## Text excerpt
◇ ◇ ◇ ◇

For brand ambassador roles, affiliate arrangements, or equity stakes:
- #BrandAmbassador
- #Affiliate (specifically for commission-based arrangements)
- A direct statement — “I have a financial interest in this brand” — or equivalent
What is explicitly not acceptable:
- #sp — an abbreviation too obscure for general audiences
- #collab — does not communicate a commercial relationship
- #thankyou — frequently misused to obscure gifted product relationships
- Any disclosure placed only below the caption fold, requiring the viewer to tap “more” to see it
- Disclosure in English when the primary content is in a regional language such as Tamil, Telugu, or Kannada
- Disclosures placed at the end of videos, after branded content has already been consumed
Platform-Specific Compliance Requirements
- The native “Paid Partnership” label (branded content tool) is ASCI-compliant and is the recommended standard for feed posts.
- For Stories, the disclosure label must appear at the beginning — not the final frame.
- For Reels, a visible text overlay in the first frame is required in addition to any caption disclosure.
- For carousel posts, disclosure must appear on the first card — not only in the caption.
YouTube
- Verbal disclosure is required at the beginning of the video — explicitly before the second minute mark.
- On-screen text disclosure must accompany the verbal statement.
- YouTube’s built-in “Includes paid promotion” toggle must be enabled, but this alone does not satisfy ASCI requirements. Explicit verbal and on-screen disclosure remains mandatory.
- For YouTube Shorts, a visible text overlay in the opening frames is required.
Twitter / X
- #Ad or #Sponsored must appear within the tweet text itself — not only in replies or thread extensions.
Blogs and Long-Form Written Content
- Disclosure must appear at the top of the content page — before any branded content — not at the end of the article after the reader has already consumed the material.
The Most Common ASCI Violations Indian Brands Must Avoid
Based on ASCI’s publicly available complaint data from 2024–2025, these are the most frequently cited violations in Indian influencer marketing:
1. No disclosure on gifted products. The single most common violation. Brands send PR packages to creators who post about the products with no disclosure at all. Under ASCI rules, gifted products — even without any cash payment — require clear disclosure every time. Both the brand and the creator can be named in a ruling.
2. Disclosure buried within hashtag clusters. A caption ending “#blessed #lifestyle #mumbai #ad #travel #ootd” does not constitute clear disclosure. The #Ad label is visually invisible within an unrelated hashtag string.
3. Verbal disclosure only at the end of videos. ASCI requires disclosure at the beginning of video content. Disclosing at the end — after the viewer has already watched and processed the branded content — is explicitly non-compliant.
4. Non-disclosure by founders, investors, or employees. When a brand’s founder, investor, or employee creates content about the brand without disclosing their relationship, this constitutes a material connection violation. Disclosure applies to all material relationships, not only external paid creators.
5. Disclosures in English when content is in a regional language. If a Telugu-language creator posts content for a brand and includes only #Ad in English, ASCI may consider this insufficient for their primarily Telugu-speaking audience. Disclosure should be made in the same language as the main content — this is especially important for regional language influencer campaigns across Hindi, Tamil, Marathi, Kannada, Bengali, and Punjabi content.
Who Is Responsible — Brand, Agency, or Creator?
ASCI holds all parties in a campaign accountable. This is a point many Indian brands misunderstand.

◇ ◇ ◇ ◇

## Given request A
Reproduce the influencer disclosure guidance from "- On-screen text" to "frames is required.", switching "toggle" to "switch".
## Given request B
Pick up the influencer disclosure guidance after its final sentence and carry it on.

◇ ◇ ◇ ◇

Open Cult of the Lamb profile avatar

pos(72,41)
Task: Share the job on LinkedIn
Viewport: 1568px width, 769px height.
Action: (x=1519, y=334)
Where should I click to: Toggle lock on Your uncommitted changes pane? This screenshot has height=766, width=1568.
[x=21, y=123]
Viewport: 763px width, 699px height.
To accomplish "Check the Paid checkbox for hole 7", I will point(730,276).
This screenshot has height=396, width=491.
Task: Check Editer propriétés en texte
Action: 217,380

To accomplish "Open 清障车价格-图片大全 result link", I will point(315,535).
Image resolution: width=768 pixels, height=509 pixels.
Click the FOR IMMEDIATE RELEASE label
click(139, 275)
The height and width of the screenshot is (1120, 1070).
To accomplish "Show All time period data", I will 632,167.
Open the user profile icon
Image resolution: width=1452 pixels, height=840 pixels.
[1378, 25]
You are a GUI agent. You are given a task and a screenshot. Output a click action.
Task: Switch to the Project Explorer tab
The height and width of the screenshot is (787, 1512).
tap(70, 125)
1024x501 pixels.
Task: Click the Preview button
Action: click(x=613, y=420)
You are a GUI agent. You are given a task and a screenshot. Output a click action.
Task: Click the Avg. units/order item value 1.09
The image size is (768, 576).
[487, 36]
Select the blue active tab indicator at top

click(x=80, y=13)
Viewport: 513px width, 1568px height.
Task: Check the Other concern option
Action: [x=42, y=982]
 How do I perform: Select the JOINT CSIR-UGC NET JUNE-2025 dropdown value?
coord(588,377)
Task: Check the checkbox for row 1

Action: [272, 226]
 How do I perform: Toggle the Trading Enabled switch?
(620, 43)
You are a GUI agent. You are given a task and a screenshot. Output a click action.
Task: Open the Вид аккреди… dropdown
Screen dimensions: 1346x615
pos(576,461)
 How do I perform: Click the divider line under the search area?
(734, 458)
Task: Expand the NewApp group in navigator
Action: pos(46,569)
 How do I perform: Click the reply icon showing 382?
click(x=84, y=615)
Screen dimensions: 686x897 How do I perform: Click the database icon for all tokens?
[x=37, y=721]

◇ ◇ ◇ ◇

## Answer A
- On-screen text disclosure must accompany the verbal statement.
- YouTube’s built-in “Includes paid promotion” switch must be enabled, but this alone does not satisfy ASCI requirements. Explicit verbal and on-screen disclosure remains mandatory.
- For YouTube Shorts, a visible text overlay in the opening frames is required.

## Answer B
The brand is responsible for ensuring all content produced as part of a paid campaign is compliant — even if an individual creator failed to disclose. A brand cannot escape liability by claiming the creator “forgot” or that the brief “mentioned” disclosure without specifying how.
The agency managing the campaign shares responsibility for building disclosure requirements into creative briefs, contracts, and content approval processes.
The creator is directly responsible for the content they publish, including all disclosure obligations. ASCI can name and publicly cite individual influencers in violation rulings.
This shared accountability structure means brands cannot outsource compliance to creators. Disclosure verification must be a formal, documented step in every content approval workflow — not an afterthought.
Building ASCI Compliance into Your Campaign Workflow
Step 1: Add disclosure requirements to every creator contract. Every influencer agreement must explicitly state the required disclosure label, where it must appear, in what format, and in which language. Non-compliance should carry a defined contractual consequence — typically a requirement to edit or remove the non-compliant content within 24 hours of notification.
Step 2: Include disclosure specifications in every creative brief. Your brief should include a standalone “Disclosure Requirements” section that specifies: the exact label to use, placement position (first frame of video / first Story frame / first carousel card / top of caption), language requirement, and confirmation that it must be visible without requiring any user action.
Step 3: Verify disclosure as part of content approval. Before approving any content for go-live, the reviewer must complete a disclosure verification checklist:
- Is the disclosure label present?
- Is it the correct ASCI-approved label?
- Is it prominently placed — not buried?
- Is it in the same language as the primary content?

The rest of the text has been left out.